出張が多い夫は
新婚のころのこと。たまにある夫の出張は、私にとって「日本各地の味」が届く楽しみのひとつでした。しかし、出張が日常になると話は変わってきます。夫は「お土産にお菓子を買う」という行為そのものに満足し、自分ではひと口も食べず……。
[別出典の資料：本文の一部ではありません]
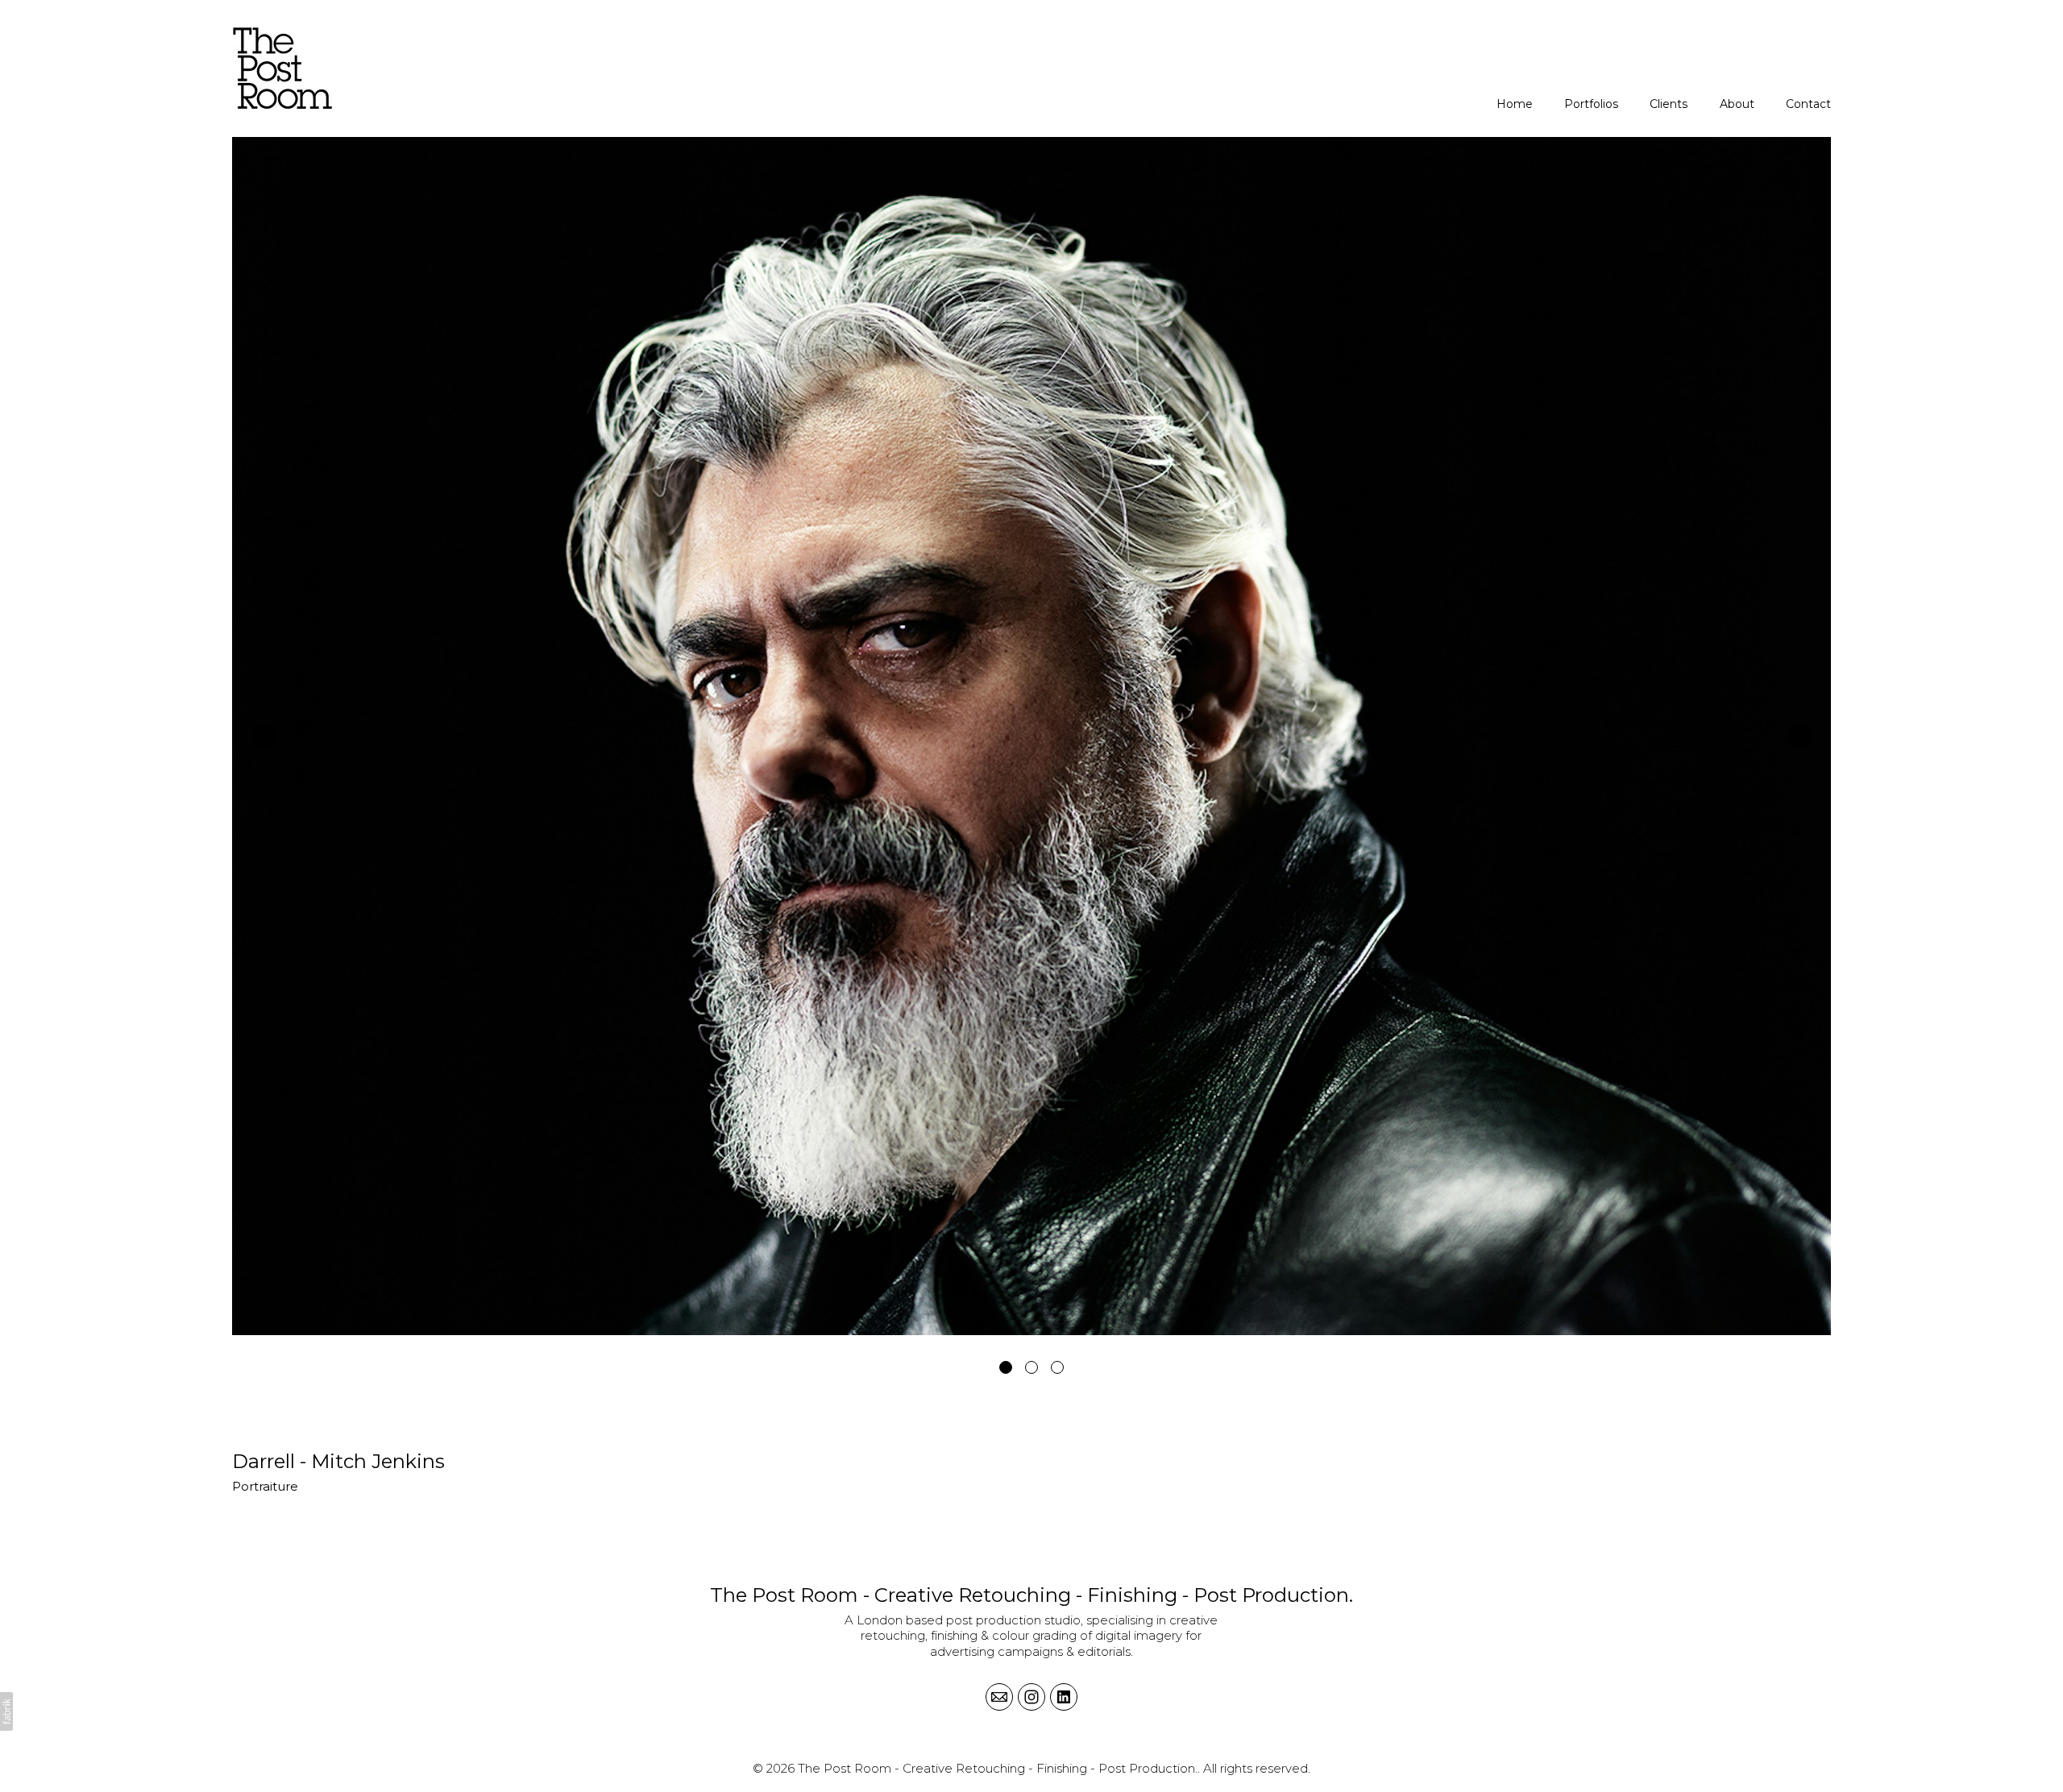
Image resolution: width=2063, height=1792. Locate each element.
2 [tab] (1031, 1367)
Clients (1668, 104)
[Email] (999, 1697)
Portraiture (265, 1486)
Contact (1808, 104)
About (1737, 104)
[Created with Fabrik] (6, 1711)
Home (1514, 104)
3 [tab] (1057, 1367)
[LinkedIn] (1063, 1697)
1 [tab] (1005, 1367)
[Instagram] (1031, 1697)
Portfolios (1591, 104)
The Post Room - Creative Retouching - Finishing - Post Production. (1031, 1595)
キッチンには、お土産が箱のままズラッと並んでいることも増えました。
幼い子どもたちは食べ慣れた市販のお菓子を好んでいたため、結局、賞味期限に追われながら食べるのは私でした。
夫には事情を話し「お土産は買ってこなくて大丈夫だよ、ありがとう」と伝えました。
お土産の代わりに増えたのは
それから、夫はお土産を買ってこなくなりましたが、別の問題が発生。
仕事の訪問先で「ご家族の皆さんで食べてください」と、夫にお土産を持たせてくれることが増えたのです。再び、全国のお土産がリビングに並ぶようになりました。
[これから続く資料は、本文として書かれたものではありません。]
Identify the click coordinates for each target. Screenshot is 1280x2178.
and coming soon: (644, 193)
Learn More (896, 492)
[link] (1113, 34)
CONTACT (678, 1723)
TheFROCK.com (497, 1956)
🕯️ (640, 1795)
ありがたい気持ちはもちろんありつつ、「早く食べなきゃ…」と心苦しさを感じていたある日、息子の学校で役員会が開かれることに。私は余っていたお土産を、差し入れとして役員会に持参しました。
すると、保護者の皆さんは、「ひと息つけるわ」「ごちそうさま!」「うれしい!」と、想像以上に喜んでくれたのです。
お土産の活用法
あるとき、ちんすこうを「よかったらどうぞ」と配った私に、「沖縄に行ったの?」「いつ行ったの?」と質問が。私は「夫が出張先でいただいたもので。家では食べきれなくて」と答えると、「贅沢な悩みねぇ。でも、もらいすぎるのも大変なのね」という言葉が返ってきました。
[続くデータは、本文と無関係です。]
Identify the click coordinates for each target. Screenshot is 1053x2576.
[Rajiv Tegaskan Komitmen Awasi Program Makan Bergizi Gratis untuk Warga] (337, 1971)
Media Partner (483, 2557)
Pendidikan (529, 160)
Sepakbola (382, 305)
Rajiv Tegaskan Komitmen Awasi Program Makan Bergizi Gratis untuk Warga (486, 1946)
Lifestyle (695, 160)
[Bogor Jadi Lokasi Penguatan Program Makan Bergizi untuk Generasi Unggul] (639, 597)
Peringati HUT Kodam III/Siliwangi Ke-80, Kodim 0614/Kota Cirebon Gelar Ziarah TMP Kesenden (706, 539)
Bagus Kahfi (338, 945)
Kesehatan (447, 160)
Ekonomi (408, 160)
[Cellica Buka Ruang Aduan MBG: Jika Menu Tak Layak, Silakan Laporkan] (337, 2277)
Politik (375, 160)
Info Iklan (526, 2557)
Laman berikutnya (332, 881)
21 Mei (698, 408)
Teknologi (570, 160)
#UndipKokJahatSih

家では持て余していたお菓子ですが、みんなでおいしく食べることができて、とてもうれしく思いました。お菓子を食べながら雑談もでき、保護者同士の会話も広がった気がします。
それからは、役員会のたび、迷惑にならない程度を差し入れとして持っていくことに。皆さんが喜んでくれ、私もお菓子を余らせなくて済み、意外なお土産活用法が見つかりました。
それから数年後、夫は転職。今の会社では出張がまったくありません。かつての「お土産ラッシュ」は嘘のように止まり、わが家のリビングにはスーパーで買った平凡なお菓子だけが並んでいます。当時はあんなに「もう食べ切れない」と頭を抱えていたのに、今となっては、懐かしい思い出となりました。
著者:新谷けご/40代女性・2013年生まれの娘、2015年早生まれの息子と夫の4人暮らし。年子育児に振り回されっぱなしの毎日。